The Act East Policy and the Free Trade Agreements mark a period of transition in the history of the region, especially for us in Assam. Transitions are always tricky. They bring with them great possibilities of progress and also the potential for irreparable loss. Throughout human history, societies and regions in transition have attracted towards them all sorts of soldiers-of-fortune, well-meaning evangelists, cunning opportunists and radical entrepreneurs. One of my favourite novels that captured this spirit of transition is George Orwell’s Burmese Days. It is, in the end, a bleak and disheartening story about grand narratives that failed completely.
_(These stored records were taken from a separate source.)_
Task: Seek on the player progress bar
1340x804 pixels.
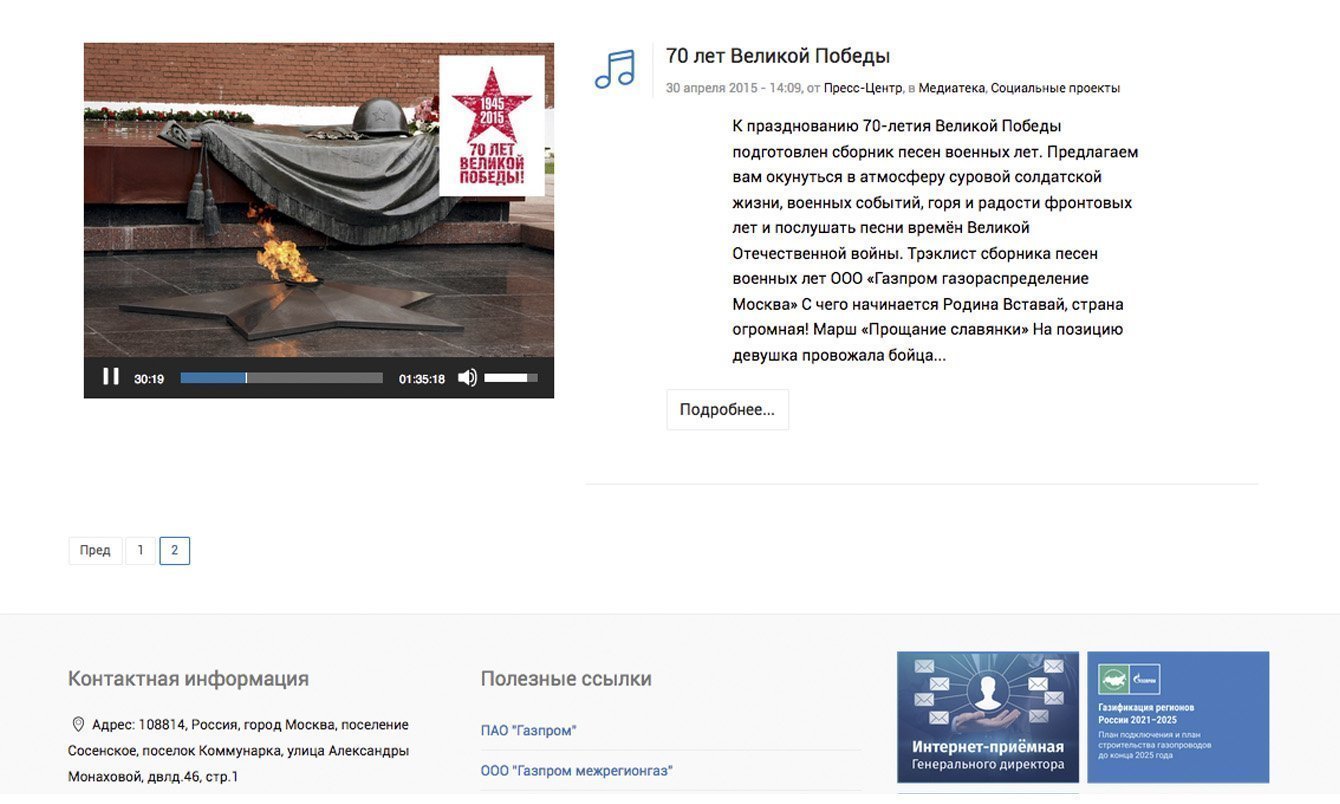Action: [x=281, y=378]
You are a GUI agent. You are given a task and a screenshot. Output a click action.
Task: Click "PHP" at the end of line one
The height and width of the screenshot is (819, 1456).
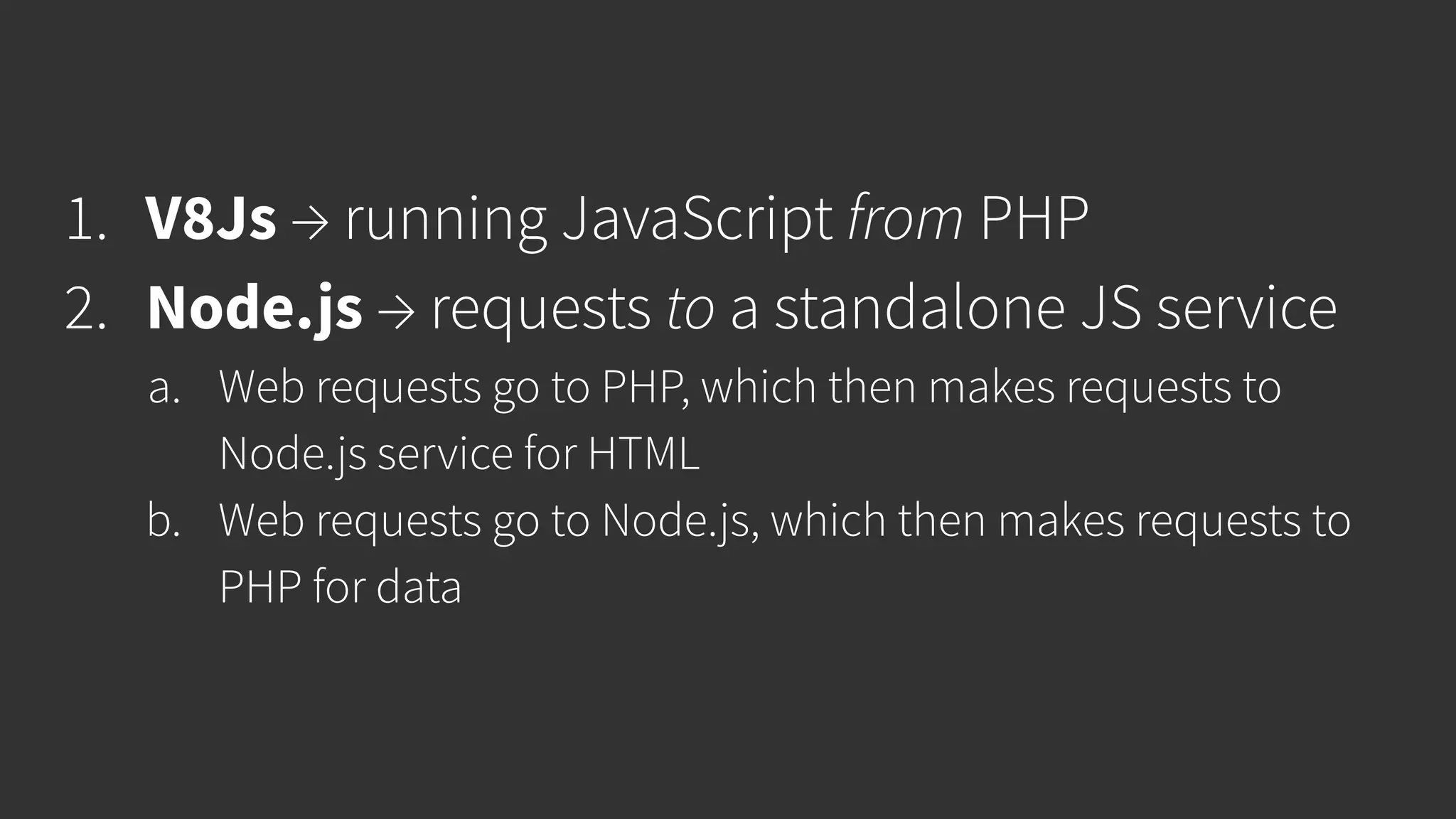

The real tragedy of the story however, was the fact that even in failure, these narratives managed to survive and grew into disturbing fantasies that ended up destroying lives and landscapes beyond repair. In the end, the whiskey-soaked, well-meaning timber merchant John Flory was driven to suicide because of the unbearable weight of the contradictions that he had to bear. These contradictions had several layers: his occupation (as someone who ransacked Burma’s teak forests for a living); his social awkwardness (his best friend in that seedy town was an Indian doctor who loved the English and was convinced that non-Europeans were lesser human beings); his political convictions (he sympathised with the Burmese); and his eventual disillusionment with imperialism and racism. Both were important in maintaining the social order of early 20th century Burma that was undergoing a revolutionary social, economic and political transition.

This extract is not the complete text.